Auf den Zentimeter genau bremsen

Neu über den Türen sind die Bewegungsmelder. Wenn ein Fahrgast davorsteht, erkennen das die Sensoren und öffnen die Türen. So ist ein Drücken der Türöffner künftig nicht mehr nötig. Zudem ist die Straßenbahn als erste Bahn in Deutschland mit einer umweltfreundlichen Klimaanlage ausgestattet.

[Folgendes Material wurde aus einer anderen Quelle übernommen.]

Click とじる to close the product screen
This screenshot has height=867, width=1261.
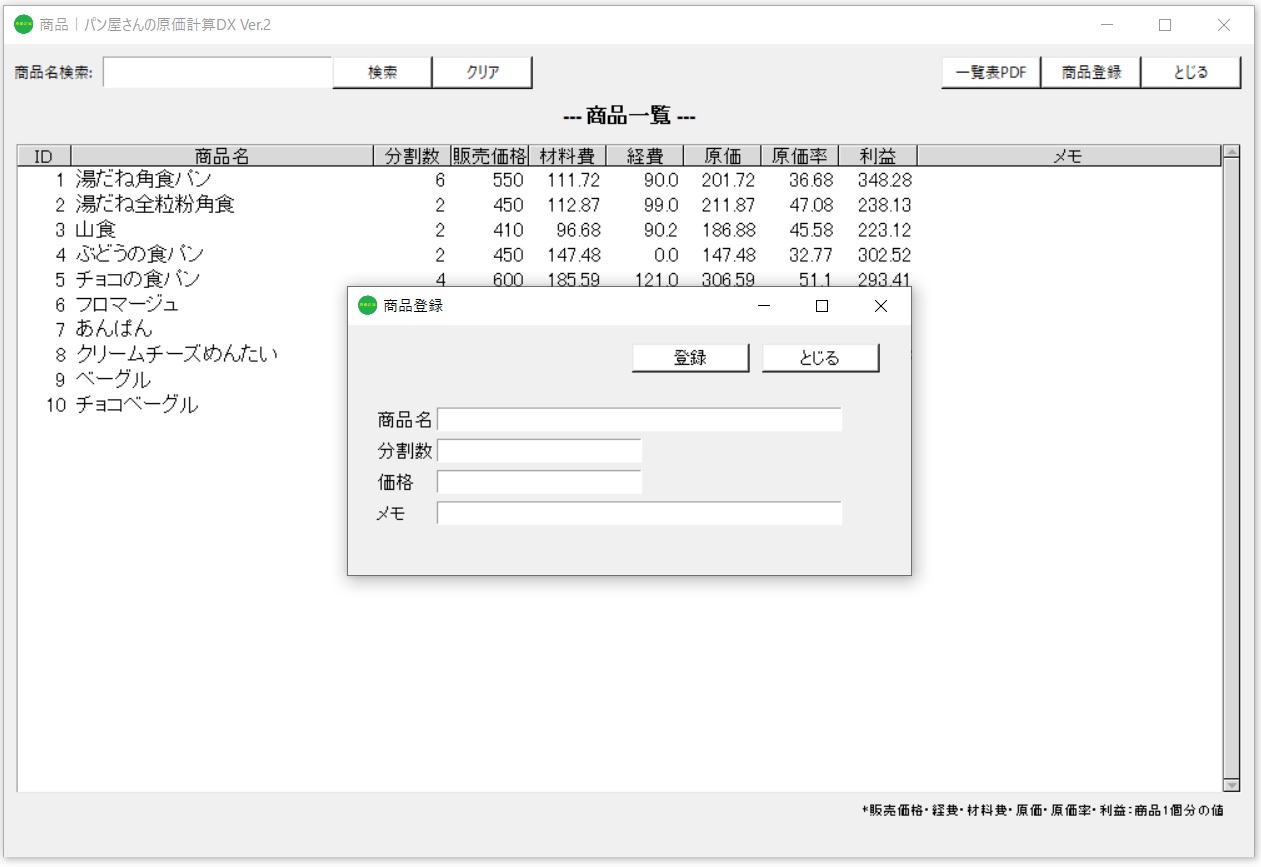point(1190,71)
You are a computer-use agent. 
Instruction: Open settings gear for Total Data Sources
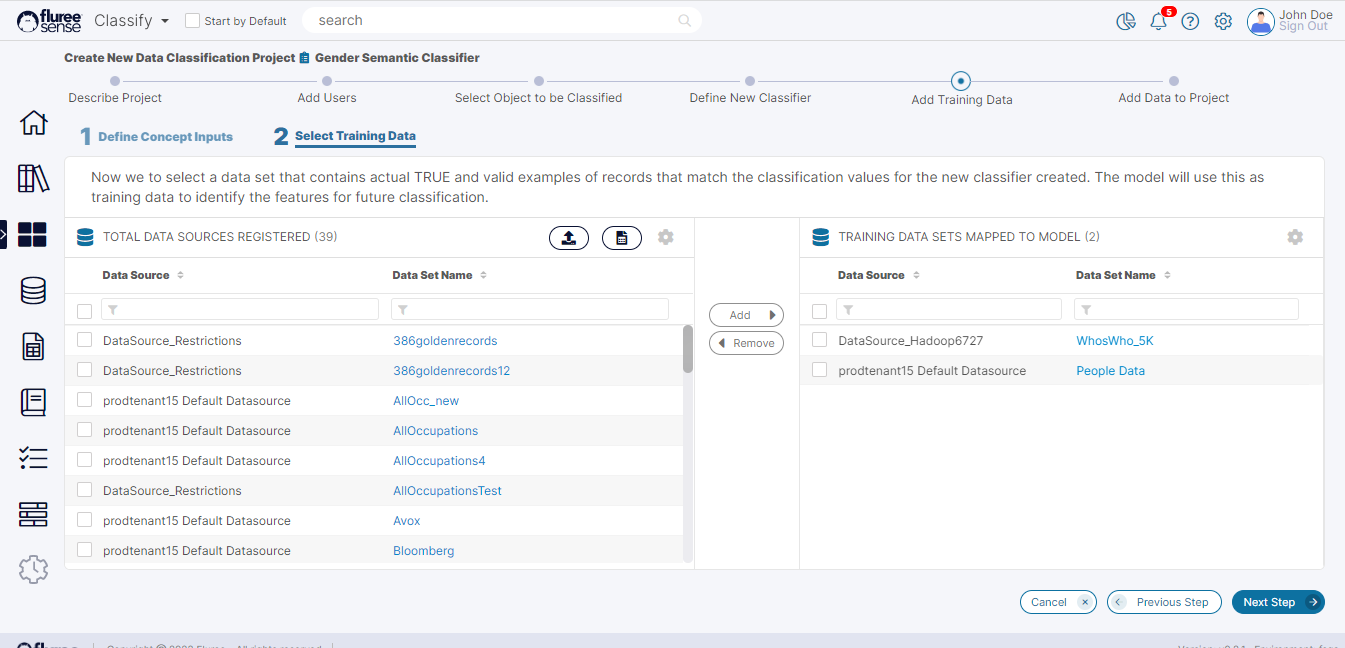coord(666,237)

Elektrische Bremsen bis zum Stillstand gewährleisten laut Hundt eine geschmeidige Bremsung ohne Ruckeln. „Durch diese Bremsen kann der Bahnfahrer bis auf den Zentimeter genau bremsen“, sagt er. „Bisher musste er sich immer herantasten und die Bahn ist trotzdem meist erst einen Meter weiter zum Stillstand gekommen.“

Bei der Testfahrt bestätigt sich das: Kaum spürbar bringt Velleuer die Bahn zum Stehen. „Alle Bremsarten, also etwa Magnetschienenbremsen oder Bremsbacken, wurden bereits auf Herz und Nieren geprüft“, sagt Projektleiter Bernt Junker, Bereichsleiter für Schienenfahrzeuge SWB Bus und Bahn. Und bisher sei alles in Ordnung.

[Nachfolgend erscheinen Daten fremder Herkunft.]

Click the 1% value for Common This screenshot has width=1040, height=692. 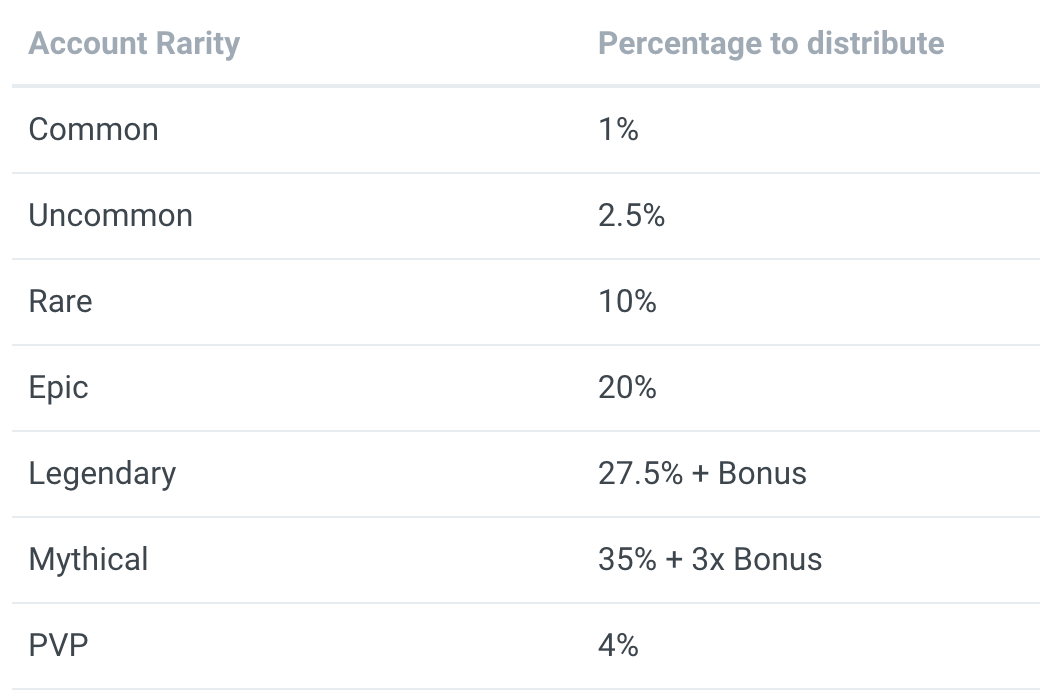pyautogui.click(x=618, y=130)
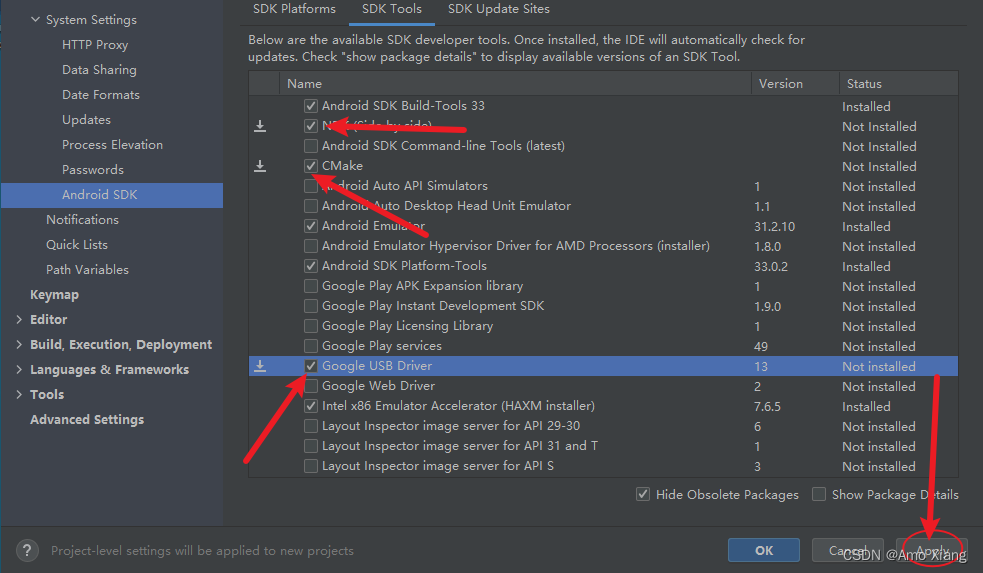Enable Android SDK Command-line Tools (latest) checkbox
The image size is (983, 573).
pyautogui.click(x=311, y=146)
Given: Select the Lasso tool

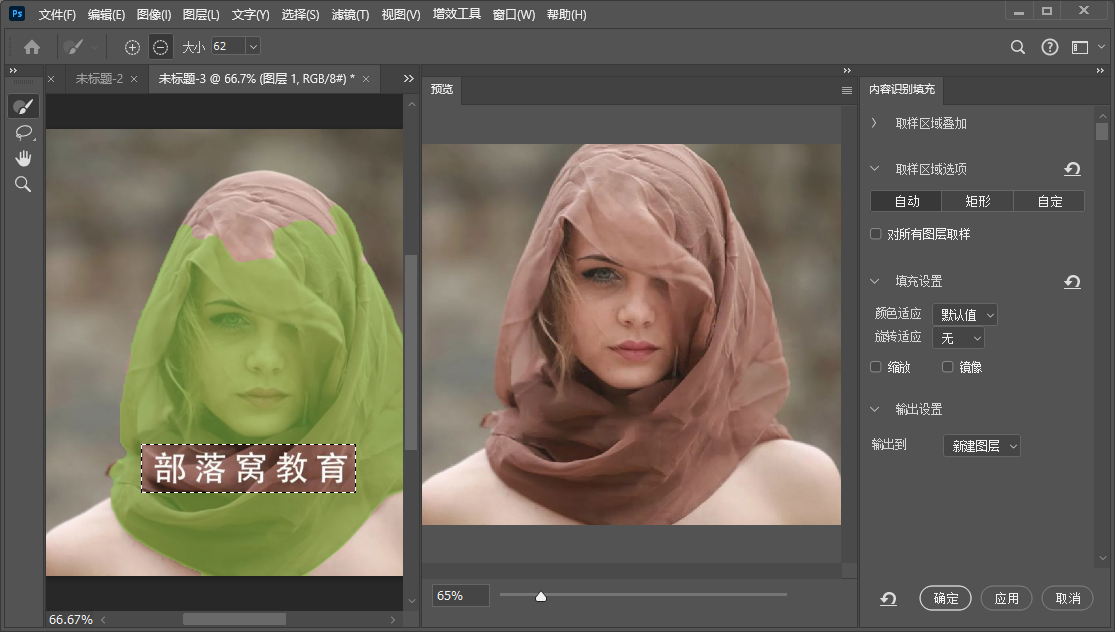Looking at the screenshot, I should pos(23,132).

Falls es mal zu einem kleineren Unfall kommen sollte, ist vorgesorgt: Dank der wechselbaren Außenverkleidung ist es möglich, sie abzunehmen und flexibel auszutauschen, erklärt er.

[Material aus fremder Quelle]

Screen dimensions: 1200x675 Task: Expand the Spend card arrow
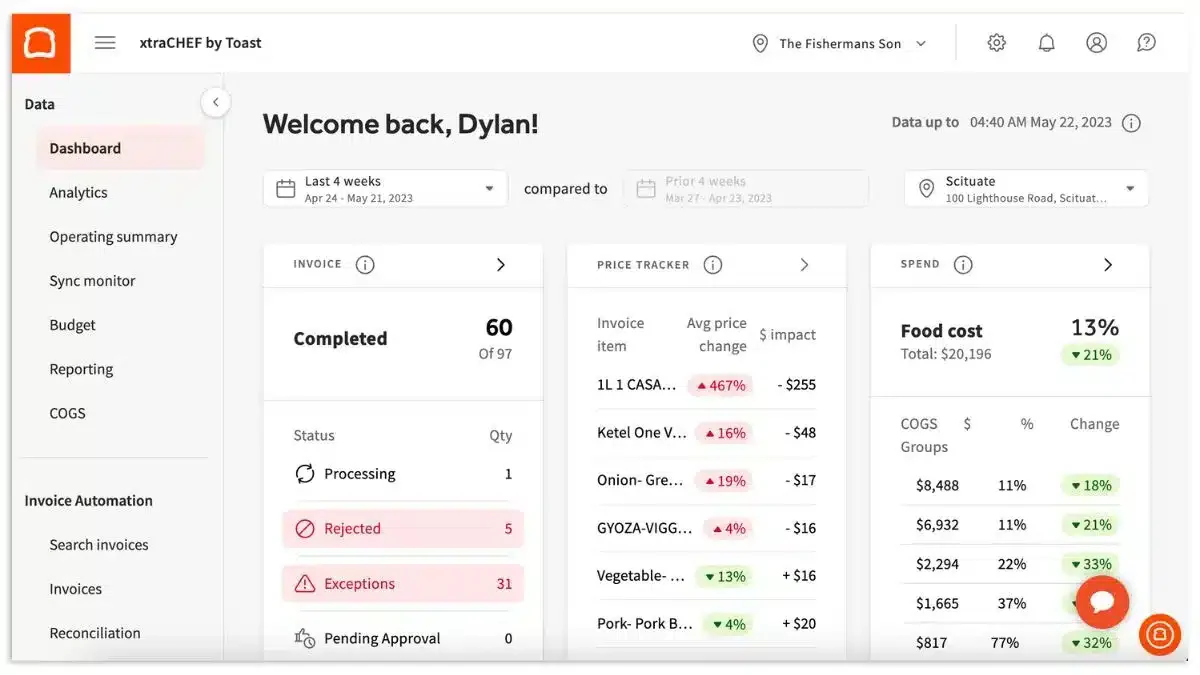click(x=1108, y=265)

Bahnen können in der Theorie schneller fahren

Gleichgeblieben ist, dass jeder Fahrgast sich seinen Fahrschein an einem Automaten in der Mitte des Fahrzeuges kaufen kann. Laut Schumacher ist es möglich, mit einer digitalen Uhr, der Kreditkarte und neuerdings Scheinen zu bezahlen. „Das ging in den Fahrzeugen lange nicht“, sagt er. „Also hat jetzt niemand mehr eine Ausrede, wieso er ohne gültige Fahrkarte fährt.“

Neu hingegen ist, dass die Bahnen zehn Stundenkilometer schneller fahren als die alten, also 80 statt 70 Stundenkilometer. Auf der gesamten Strecke liege die Durchschnittsgeschwindigkeit jedoch bei 20 Stundenkilometern, wie Velleuer darlegt. „Wir müssen uns schließlich an Vorgaben halten“, sagt er. Dass die Bahn mit 80 Stundenkilometern durch Bonn rast, ist also unwahrscheinlich.

Mit den neuen Angeboten hofft SWB, möglichst viele Menschen für den ÖPNV zu begeistern. „Die neuen Straßenbahnen sind ein wichtiger Baustein für die Mobilitätswende in Bonn“, so Anja Wenmakers, Geschäftsführerin SWB Bus und Bahn. „Und da unsere neuen Bahnen mit grünem Strom betrieben werden, zahlen sie auf das städtische Ziel ein, bis 2035 klimaneutral zu werden.“

Nach derzeitigem Stand sollen bis kommenden Sommer die restlichen 27 Fahrzeuge aus Tschechien angeliefert sein. Dann setzen die SWB sie nach und nach auf die Schienen.